Answer these questions from the forum post below, one per line:
1. Which Flink version does the team use?
2. How many seconds behind the maximum timestamp seen does the watermark assigner keep the watermark?
3. How long was the watermark delayed when the 2-hour time window constraint between o and c was used?
#### Supplied text ####
Re: time-windowed joins and tumbling windows

Posted by Vinod Mehra <vm...@lyft.com>.
I wanted to add that when I used the following the watermark was delayed by
3 hours instead of 2 hours that I would have expected:

AND o.rowtime BETWEEN c.rowtime - INTERVAL '2' hour AND c.rowtime

(time window constraint between o and c: 1st and 3rd table)

Thanks,
Vinod

On Fri, Mar 13, 2020 at 3:56 PM Vinod Mehra <vm...@lyft.com> wrote:

> Thanks Timo for responding back! Answers below:
>
> > 1) Which planner are you using?
>
> We are using Flink 1.8 and using the default planner
> (org.apache.flink.table.calcite.FlinkPlannerImpl)
> from: org.apache.flink:flink-table-planner_2.11:1.8
>
> > 2) How do you create your watermarks?
>
> We are using periodic watermarking and have configured stream time
> characteristics as TimeCharacteristic.EventTime. The watermark assigner
> extracts the timestamp from time attributes from the event and keeps it 5
> seconds behind the maximum timestamp seen in order to allow for stale
> events.
>
> > 3) Did you unit test with only parallelism of 1 or higher?
>
> I tried both 1 and higher values in tests and for all parallelism values
> the unit tests works as expected.
>
> 4) Can you share the output of TableEnvironment.explain() with us?
>
> Attached. Please note that I had obfuscated the query a bit in my original
> post for clarity. I have pasted the actual query along with the plan so
> that you can correlate it.
>
> > Shouldn't c have a rowtime constraint around o instead of r? Such that
> all time-based operations work on o.rowtime?
>
> I have tried both (and some more variations). Got the same results (unit
> tests passes but production execution doesn't join as expected). Here is
> the modified query:
>
> SELECT o.region_code,
>        concat_ws(
>          '/',
>          CAST(sum(CASE WHEN r.order_id IS NOT NULL AND c.order_id IS NULL THEN 1 ELSE 0 END) AS VARCHAR),
>          CAST(count(1) AS VARCHAR)
>        ) AS offer_conversion_5m
>   FROM (
>         SELECT region_code,
>                offer_id,
>                rowtime
>           FROM event_offer_created
>          WHERE ...
>         ) o
>    LEFT JOIN (
>         SELECT offer_id,
>                order_id,
>                rowtime
>           FROM event_order_requested
>          WHERE ...
>         ) r
>      ON o.offer_id = r.offer_id
>      AND o.rowtime BETWEEN r.rowtime - INTERVAL '1' hour AND r.rowtime
>
>    LEFT JOIN (
>         SELECT order_id,
>                rowtime
>           FROM event_order_cancelled
>          WHERE ...
>         ) c
>      ON r.order_id = c.order_id
>      AND o.rowtime BETWEEN c.rowtime - INTERVAL '2' hour AND c.rowtime
>
>  GROUP BY
>        o.region_code,
>        TUMBLE(o.rowtime, INTERVAL '5' minute)
>
>
> We used minus two hours ("c.rowtime - INTERVAL '2' hour")  in the 2nd
> time window because it is from the first table and 3rd one.
#### Data segment ####
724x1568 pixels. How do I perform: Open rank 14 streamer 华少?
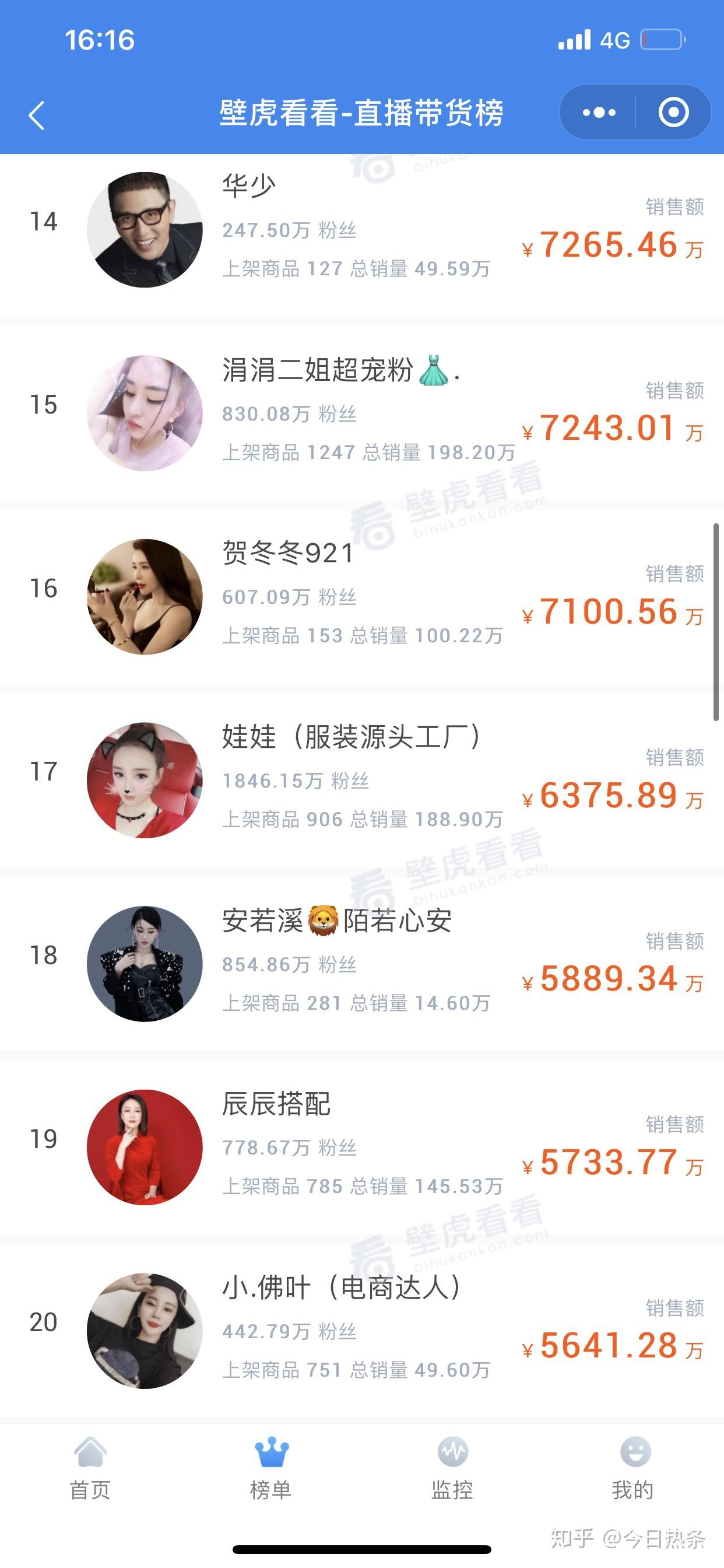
####
§ **Solution**
1. Flink 1.8
2. 5 seconds
3. 3 hours